2020年「ホテルが不足する町、過剰になる町」

ニッセイ基礎研究所は2019年2月、2020年および2030年における宿泊施設の客室稼働率を都道府県別に試算して公表した。

ホテル、旅館、簡易宿所の利用客数は、20年と30年の両方で17年を上回る見込みだ。ニッセイ基礎研究所の白波瀬康雄氏は「国内旅行客は人口減少や80歳以上の高齢者の増加によって減っていきますが、訪日外国人の増加分がそれを上回ります」と説明する。
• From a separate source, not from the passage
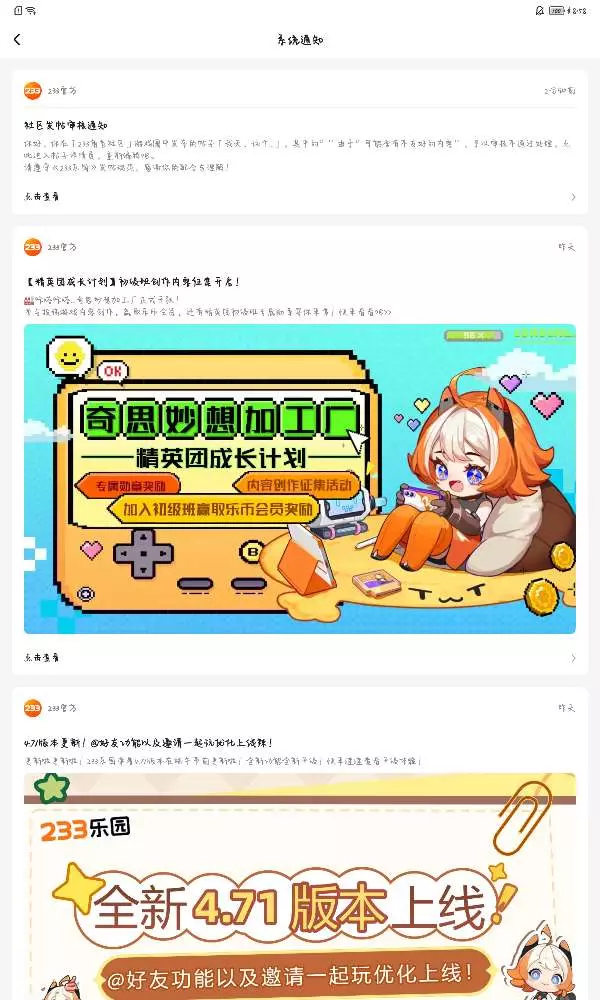The image size is (600, 1000).
Task: Tap 233官方 name on the first card
Action: [62, 91]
ただし、「国内旅行客の減少を訪日外国人の増加でカバーできない県が徐々に増えていき、地域による差が広がりそうです」(白波瀬氏)。20年には利用客室数が12県で、30年には20県で減少するという予想だ。特に秋田、福井、高知は大きな減少が予想されている。

京都は供給過剰に陥いる可能性が

ホテルの客室稼働率で比較した場合、総客室数を17年の数字で固定すると、20年には大阪で、30年には東京、京都、大阪で稼働率が100%を超える見込みだ。これに宿泊施設のオープン計画を照らし合わせると、「東京、大阪は20年から30年に稼働率が80%前後になる妥当な計画です。一方で京都は20年までに客室数が17年から41%増える予定ですが、稼働率は67.9%となり供給過剰に陥る可能性が高いです」(白波瀬氏)。奈良、島根は30年で稼働率が6割を切る厳しい結果となった。